Another, newer handmade copy of the icon usually occupies the parish’s shrine to Our Mother of Perpetual Help. The shrine itself was part of the World’s Columbian Exposition in Chicago in 1893.
People in Chicago can see eight interpretations of the icon from various parts of the world between Aug. 28 and Sept. 11, when St. Michael is hosting a traveling exhibit about the icon and its history and meaning. It’s the first stop for the exhibit, which will make its way through various parishes and institutions administered by the Redemptorists’ Denver Province between now and July 2017.
The tour is part of the third phase of the order’s celebration of the 150th anniversary of having the original icon, housed at St. Alphonsus Church in Rome, entrusted to them. While the first phase focused on preparation and the second on celebration of the icon among Redemptorists, the third phase is based on Pope Pius IX’s mandate to the Redemptorists when he gave them the icon: “Make her known.”
That mandate came in 1866, when, according to information provided by the international Redemptorist community, Pope Pius IX asked that the original icon be cared for by to Redemptorists, who had built St. Alphonsus Church on the site of the former St. Matthew Church, which was administered by Irish Augustinians before being destroyed in a war in 1798.

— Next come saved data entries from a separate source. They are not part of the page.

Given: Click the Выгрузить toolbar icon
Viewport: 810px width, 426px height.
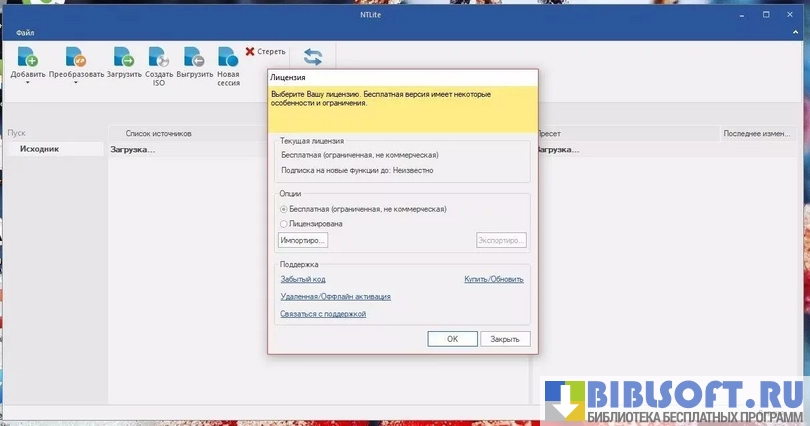Looking at the screenshot, I should (x=194, y=58).
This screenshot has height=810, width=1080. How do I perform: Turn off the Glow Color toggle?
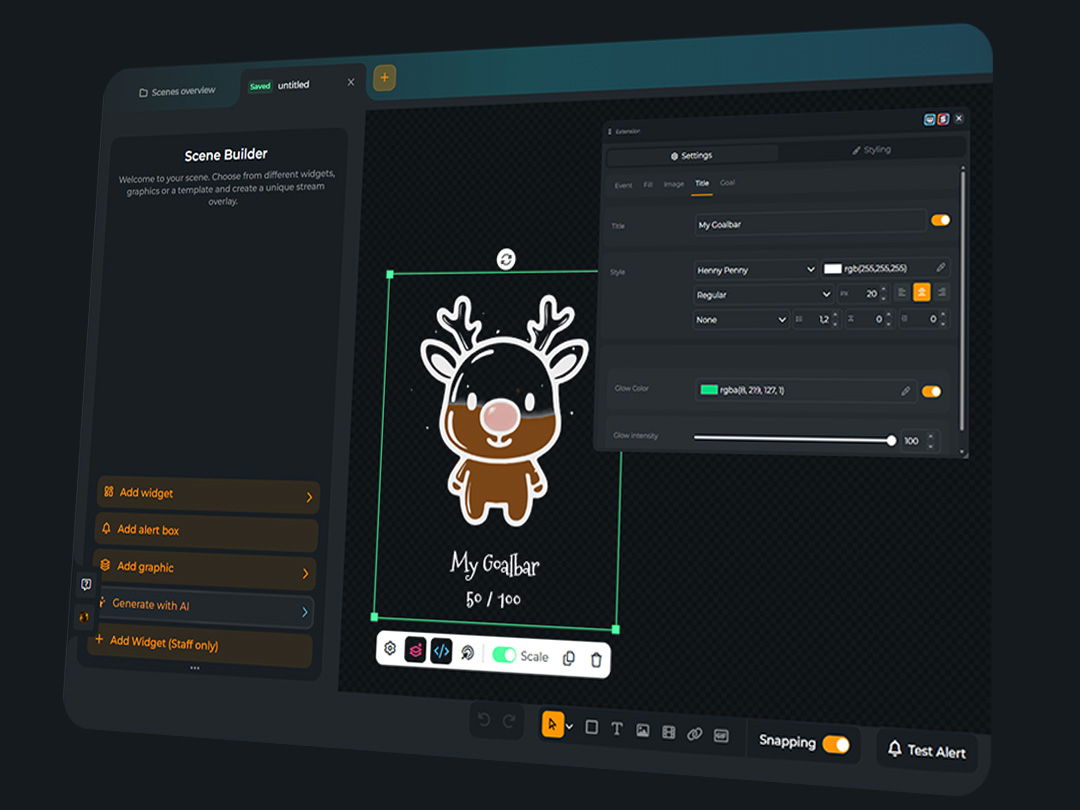pos(931,392)
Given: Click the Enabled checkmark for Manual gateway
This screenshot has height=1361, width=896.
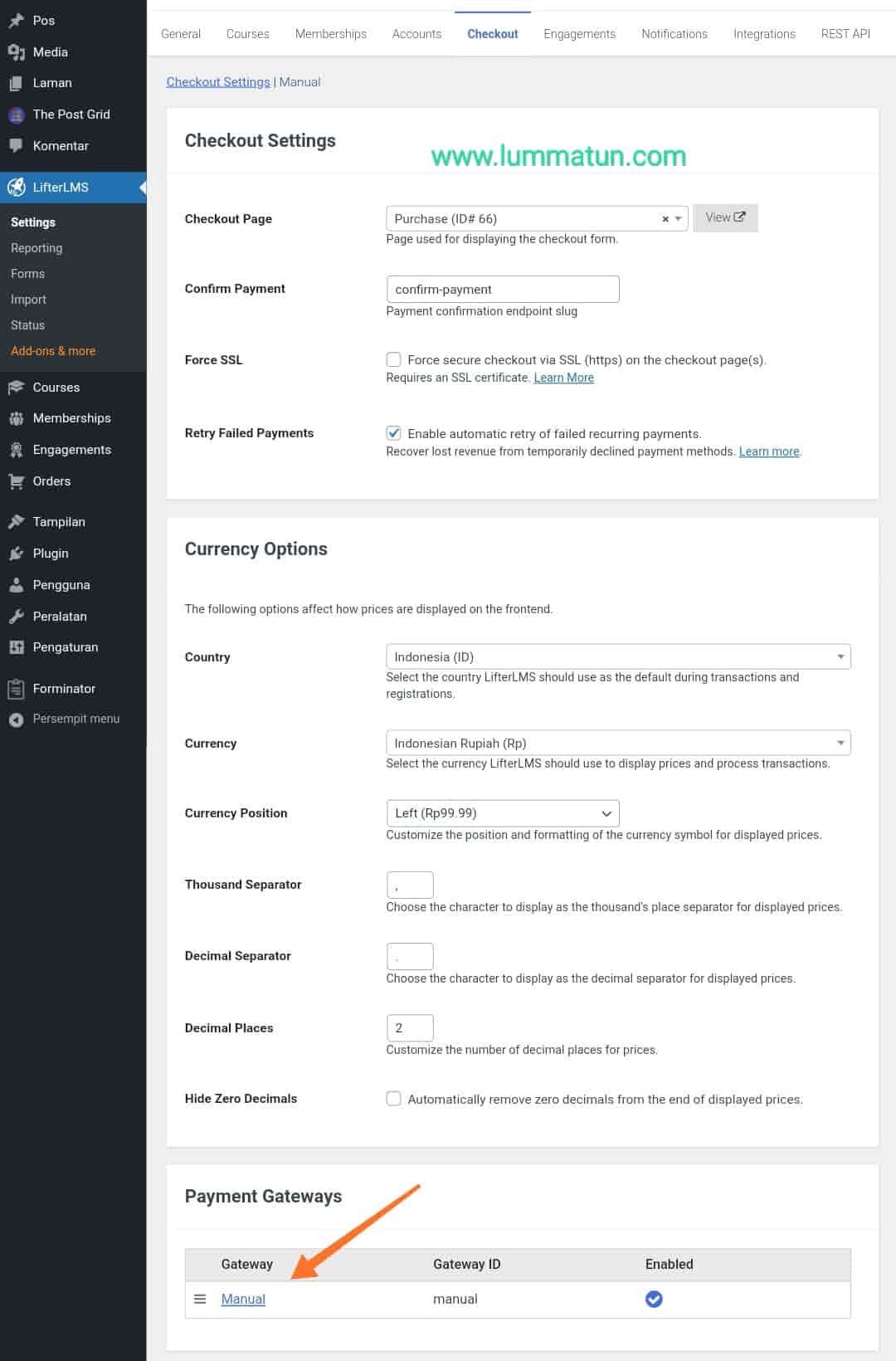Looking at the screenshot, I should point(654,1299).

That was one of many moves for the icon, which is believed to have been created in Crete by an unknown artist.
According to a tradition that dates to the 16th century, it was stolen from there by merchant who brought it to Rome and kept it in his home, where it stayed until after he died. Then the Virgin Mary appeared to his 6-year-old daughter and asked her to tell her mother and grandmother that the icon should be placed in St. Matthew Church, which was directly between the basilicas of St. Mary Major and St. John Lateran.
The mother and grandmother did as the little girl asked, and the icon remained there until the end of the 18th century. According to the Redemptorists, the Augustinians had saved it and it was in the upstairs chapel at St. Mary Church in Posterula, all but unknown.

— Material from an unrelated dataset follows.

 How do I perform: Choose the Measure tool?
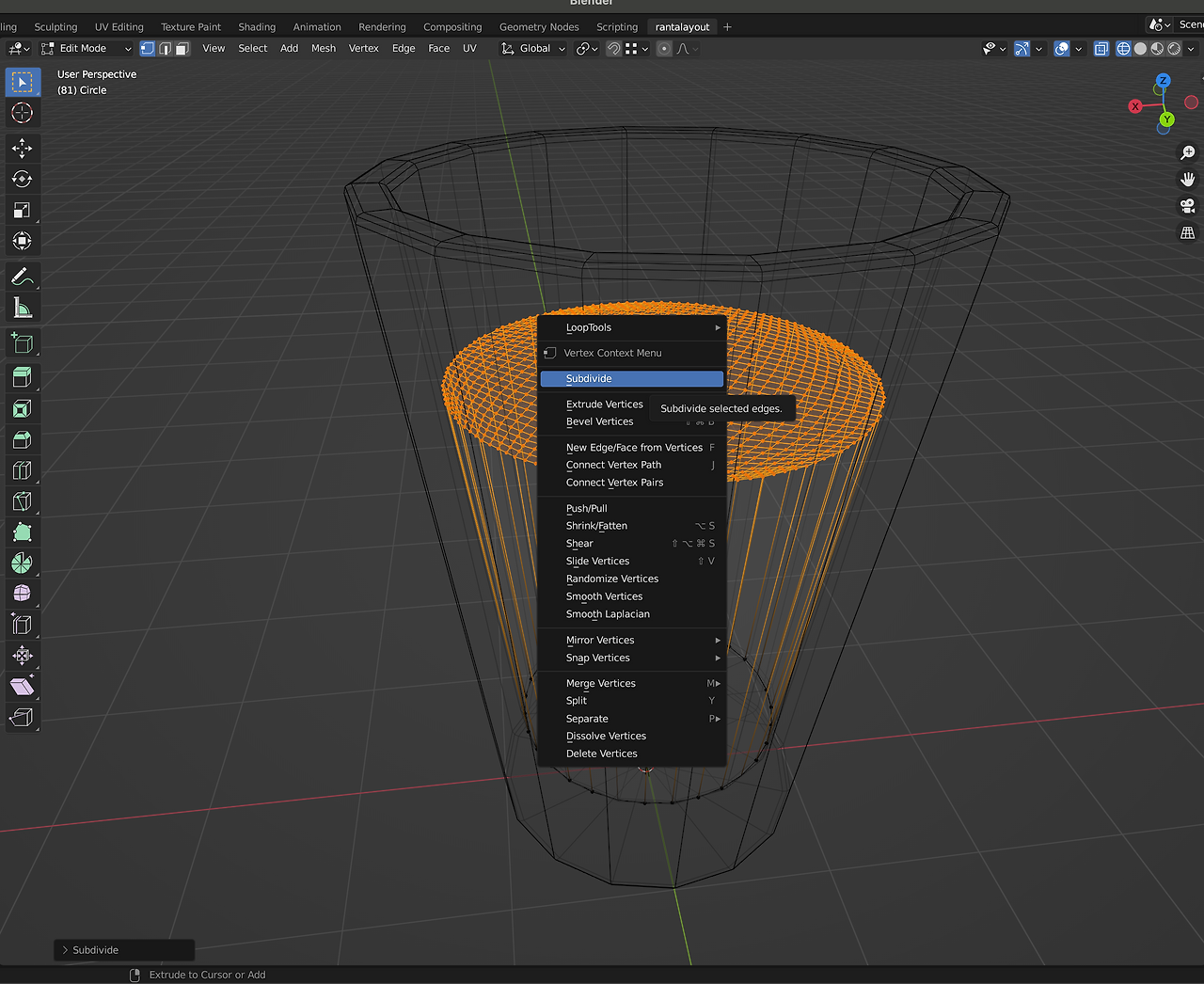(22, 308)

When the Redemptorists ended up building St. Alphonsus Church, they received word of the icon that once had been at St. Matthew’s, and learned about its location from a Redemptorist priest who once had been an altar boy at St. Mary Church in Posterula.
Then, in a letter from December 1865, Pius IX instructed the Augustinians to give the icon to the Redemptorists, who were to replace it with another image, and instructed the Redemptorists to “Make her known throughout the world.”
To that end, Pope Francis blessed 12 missionary copies of the icon that are to be sent around the world this year. One of them will be part of the exhibit at St. Michael.
“The icon has been taken all over the world and been adapted to what the people needed,” Lawson said. “It has embraced the needs of the culture wherever it was. I want to renew it for the culture of the 21st century in Chicago. What we need here, now, is her intercession to pray for peace.”
Lawson said he sees the icon — an image of Mary holding the child Jesus with smaller images of the Archangel Gabriel and the Archangel Michael over her shoulders — as “a window into the Gospel. You simply gaze upon it and simply observe and let it soak in, and it speaks to you.”
Lawson said he hopes that the icon can bring people to their own personal conversions that will be necessary to bring peace in the city and in the world.
“Unless we begin with a personal conversion, and then a communal conversion in our faith, I don’t believe much can be accomplished,” he said. “Our effort to end violence and promote peace is very much about basic Gospel values.”